Ask HN: NDAs? - nayefc

As a developer, I never sign NDAs when someone approaches me with an idea.<p>I'm trying to approach a potential advisor/investor with a business plan who happens to have founded a company that is pretty much a competitor. But our business plan is a much better solution. Should I ask him to sign an NDA? He has the required infrastructure, which could take us at least 6 months to build, so approaching him without an NDA is a little risky.<p>Any advice on what to do?
======
JacobIrwin
Just a question... but why would you want a competitor to be your advisor? NDA
for sure in this case.

Bringing him on board on as an investor, albeit that he is also as a
competitor, creates a different relationship. If it is an investment
arrangement then there is much to consider.

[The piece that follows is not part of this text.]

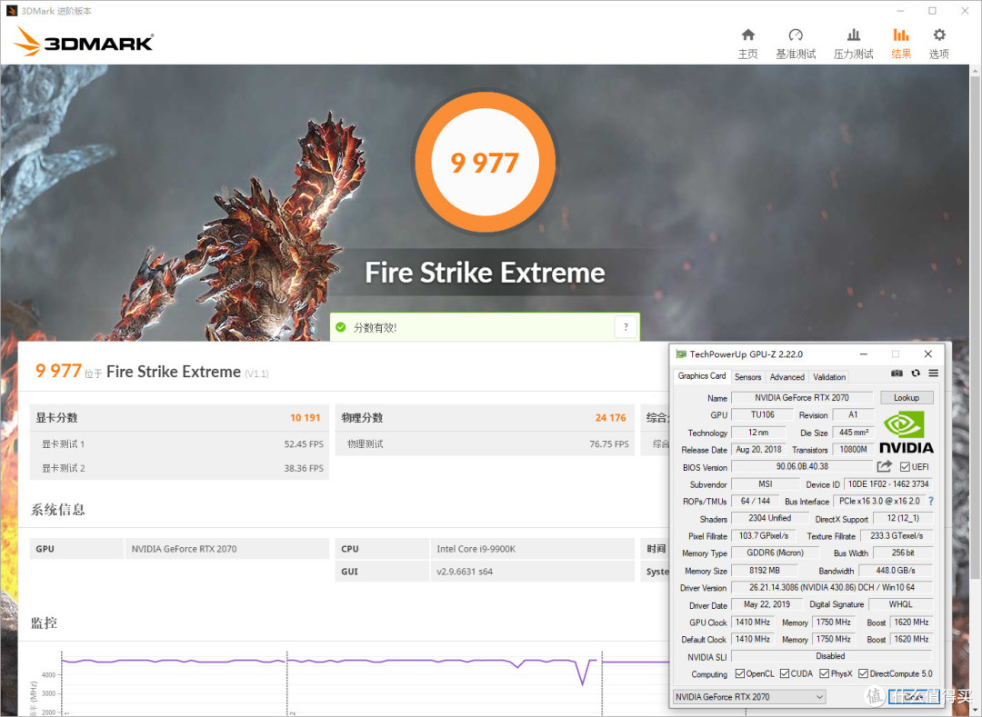The image size is (982, 717).
Task: Click GPU-Z refresh icon
Action: click(916, 373)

Best solution would probably be to discuss your business plan (and share any
corresponding documents) which does not include overly-in-depth specs,
proprietary code/algos, or aspects that differentiates your startup (that he
could recreate with his current company, team, technology, etc.).

Inevitably, as the relationship progresses and becomes better defined, I would
highly recommend some form of NDA/Noncompete (i.e., whether he takes on the
role as either and adviser or investor).

------
JT123
FWIW:

1- No investor will sign an NDA on your pitch.

2- Its not just about Idea. You are a developer with an idea, go build it! and
share it to the world.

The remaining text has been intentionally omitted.